Ontario MPP
- In office 1908–1911
- Preceded by: John Angus McMillan
- Succeeded by: Hugh Munro
- In office 1898–1902
- Preceded by: David Murdoch MacPherson
- Succeeded by: William Duncan McLeod
- Constituency: Glengarry

Personal details
- Born: December 11, 1856 Wisconsin, United States
- Died: July 1, 1923 (aged 66) Alberta, Canada
- Party: Conservative
- Spouse(s): Catherine McDonell ​(m. 1887)​ Mary Isabella Chisholm ​ ​(m. 1899)​
- Occupation: Farmer

= Donald Robert McDonald =

Canadian politician

Donald Robert McDonald (December 11, 1856 - 1923) was a contractor, farmer and politician in Ontario. He represented Glengarry from 1898 to 1902 and from 1908 to 1911 in the Legislative Assembly of Ontario as a Conservative.

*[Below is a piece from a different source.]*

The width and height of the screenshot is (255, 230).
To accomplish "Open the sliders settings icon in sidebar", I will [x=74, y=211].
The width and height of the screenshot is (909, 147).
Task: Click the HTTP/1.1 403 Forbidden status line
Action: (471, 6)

The son of D.D. McDonald, he was born in Wisconsin and was educated in Williamstown. He was married twice: first to Catherine McDonell in 1887 and then to Mary Isabella Chisholm around 1899. McDonald served as deputy reeve of Charlottenburgh township. He defeated David Murdoch McPherson to win a seat in the provincial assembly in 1898. McDonald ran unsuccessfully for the Glengarry seat in the Canadian House of Commons in 1904, losing to Jacob Schell. After completing his second term in the Ontario assembly, he moved to Alberta and died there in 1923.